PROVIDED MATERIAL:
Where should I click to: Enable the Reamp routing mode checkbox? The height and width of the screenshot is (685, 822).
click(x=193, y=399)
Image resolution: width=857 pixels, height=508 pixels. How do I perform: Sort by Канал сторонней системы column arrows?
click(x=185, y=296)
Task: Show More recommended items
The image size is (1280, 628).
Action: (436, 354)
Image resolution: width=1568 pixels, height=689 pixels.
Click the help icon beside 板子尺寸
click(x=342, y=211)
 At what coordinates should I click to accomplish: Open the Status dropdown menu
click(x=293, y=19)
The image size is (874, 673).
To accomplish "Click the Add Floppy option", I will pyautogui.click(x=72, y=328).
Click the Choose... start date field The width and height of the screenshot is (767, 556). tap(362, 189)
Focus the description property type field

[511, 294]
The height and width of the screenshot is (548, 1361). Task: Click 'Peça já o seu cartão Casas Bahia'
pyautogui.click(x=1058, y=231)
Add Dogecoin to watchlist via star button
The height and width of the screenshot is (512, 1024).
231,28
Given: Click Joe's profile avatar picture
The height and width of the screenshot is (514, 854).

WORK REQUEST: Only the lines from the one containing "Given: Click Joe's profile avatar picture" to the end of the data should be printed, exactly as they stand.

RESPONSE FOR THIS EXERCISE:
Given: Click Joe's profile avatar picture
The height and width of the screenshot is (514, 854).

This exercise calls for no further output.